The final Darkside record, and not a very interesting one, I’m afraid… if these are the recordings that the British label refused to release, I can dig their call. Quality control’s a seeming nonissue with these chunky rhythms and big-blah P. Bassman moaning, especially on “Retroglide,” where the band members are either disinterested (drums) or noodling without regard for what anyone else is doing (guitars). “Spacewalk” ain’t bad, a throbbing, bass-heavy instro with radio-tower transmission samples overlayed, but its stoned formlessness is ultimately just another sign that the Darkside was drifting along minus direction and probably doping it up far too much. A dispiriting curtain-closer of a 7”; go back a few years and find the “Waiting For the Angels” EP or the first LP to get a better idea of what they were all about.

After this, Bassman put the group out of its misery and took off to fiddle with electronics in Alphastone, while Sterling Roswell eventually whipped up a shockingly great single called “Girl From Orbit” and a less-great album called The Psychedelic Ubik. Last I heard, a Darkside rarities box was being assembled, though label indifference and beaurocratic wranglings mighta killed that project by now.
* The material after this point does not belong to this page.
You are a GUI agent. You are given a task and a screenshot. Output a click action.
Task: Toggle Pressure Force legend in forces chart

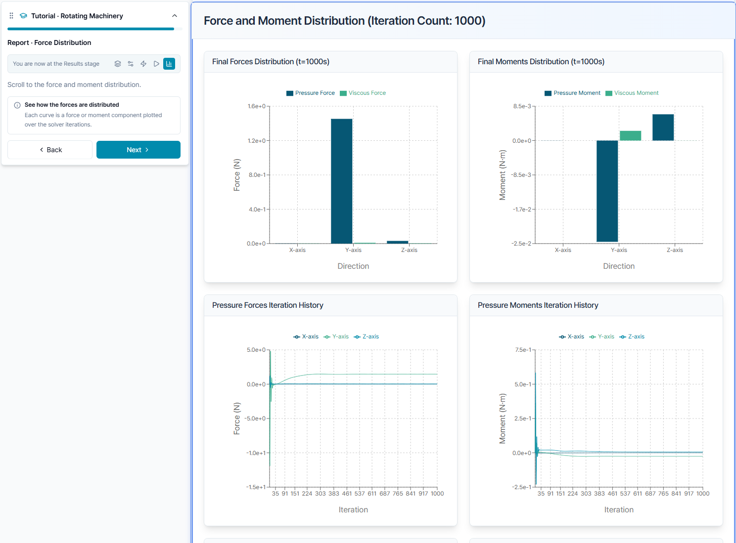(311, 93)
As is fitting with most Spacemen 3-related matters, said box lets us conclude with some bitchy gossip: In a bit of too-harsh but amusing message board sniping a few years ago, Sonic Boom sneered that such a compilation would be – and I’m cleaning up the grammar here – “an exercise in the meaningless…can’t wait.” Cold.

Saturday, July 26, 2008

The Darkside - Jukebox At Munster's

(Munster, 1992)

All accusations of mediocrity flung at these guys are probably deserved, but I’ve always found the
Darkside’s stuff to be a pretty awright noise, and have yet to kick their discs off my player when there they do appear. This one, a Spanish import, is from late in the game, and the A-side pulls off a lumbering fuzz-thick head-nod that’s much closer to Bassman’s S3 roots than most of the Darkside’s work. Heavy drums, repeato guitars, etc.: very Playing With Fire, plus a little amateur-hour stumblebum sass in the performance to lighten the mood. Sure, ol’ Pete’s got a wince-worthy flat croak for a voice, but the croon isn’t the point here, is it? A goodie. Not the B, though, where “Frankie Teardrop” gets a free-psych cover (with trombone!) that’s boring to the point where it actually makes me want to listen to Suicide. If you’re dumb enough to need more “Frankie” a torturous nine-minute version is on Munster’s Rev/Vega tribute CD.